The Financial Services Commission (FSC) is planning to sell the seven savings banks whose operations had been suspended if they can’t raise capital or bolster finances within 45 days.
The FSC said it plans to put the seven banks up for sale in May and pick preferred bidders in June through auctions. The seven savings banks are Busan, Busan II, Jungang Busan, Daejeon, Jeonju, Bohae and Domin. All of them were issued sanctions of six-month business suspension last February.
“Though any of the seven companies could be allowed to resume their operations when they see business normalization within a certain period, the state-run Korea Deposit Insurance Corp. has no choice but to launch the sale process simultaneously,” an FSC official told a news briefing.
Mounting bad building loans resulting from a sluggish property market eroded the asset quality of the savings banks that were suspended.

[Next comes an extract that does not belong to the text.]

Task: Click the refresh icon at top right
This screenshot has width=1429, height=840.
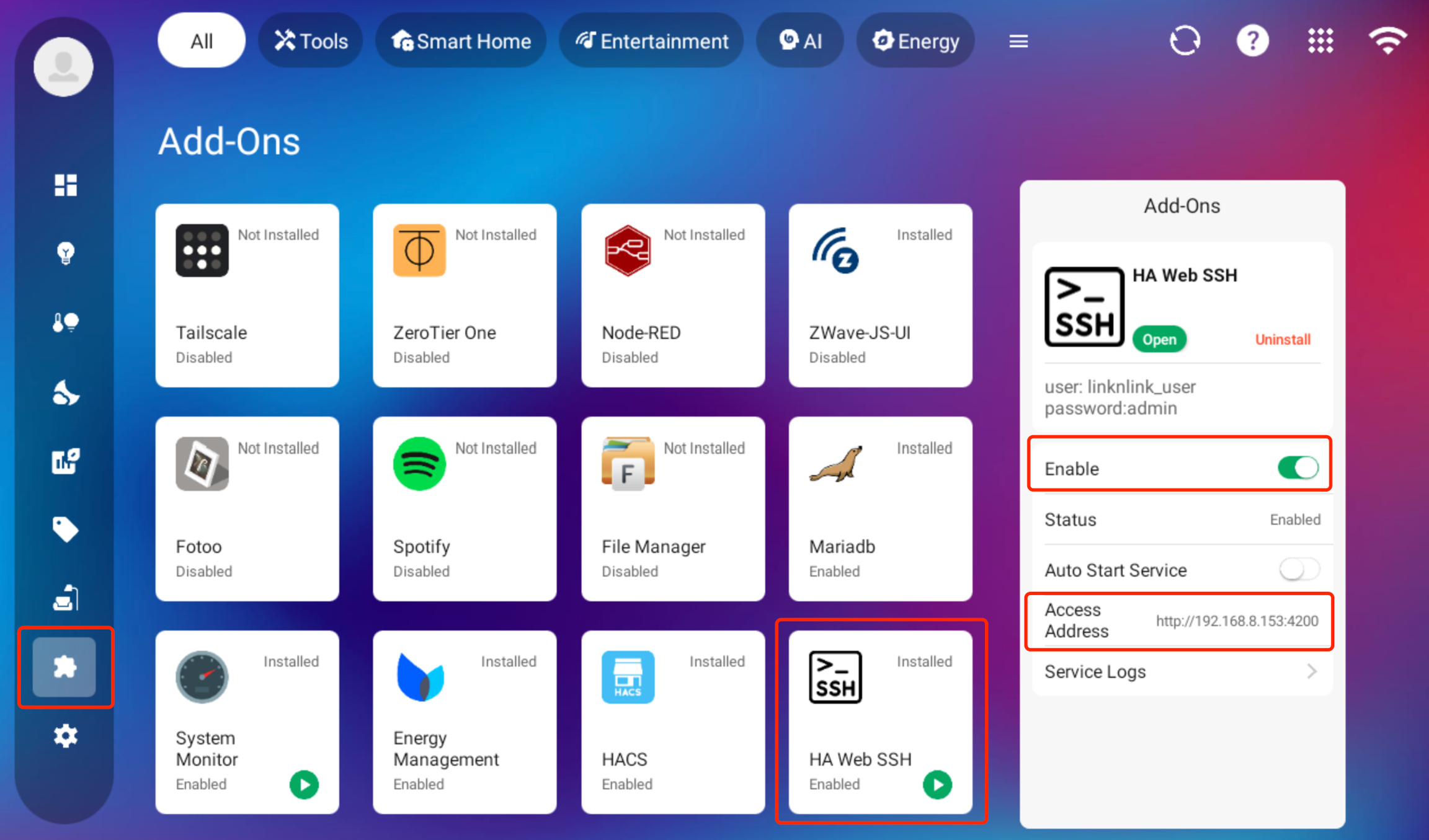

In a bid to rescue the troubled savings bank industry, the FSC unveiled plans earlier this month to set up a bad bank to clear the distressed property loans and use public funds to bolster their capital base.
Woori Finance Holdings, the country’s third-largest financial company, in March acquired some assets at Samhwa Mutual Savings Bank, another suspended savings bank. KB Financial Group and other banking groups have expressed interest in buying savings banks.
He said all of them saw their debts surpass assets and BIS capital adequacy ratio stay below the 1-percent level, a minimum requirement set by the regulatory body.
Should business group-based capital service firms or insurance companies participate in the coming biddings, it could be easier for regulators to find a method to dispose of the bad assets held by the secondary banking sector.
Although the seven savings banks saw their asset soundness stay at a critically weak level, the situation for buyers is favorable as the FSC has proposed a method, called purchase and assumption.
Under the P&A, unlike in an ordinary M&A, buyers are entitled to acquire only the viable assets, not all of them, on a selective basis. They are also free of the obligation to retain a large portion of the savings banks’ employees.
Acquirers are likely to hand over the remaining non-viable assets to the state-run Korea Asset Management Corp. Eventually, the government-led restructuring of the secondary banking sector could end up injecting a sizable amount of taxpayers’ money into troubled savings banks.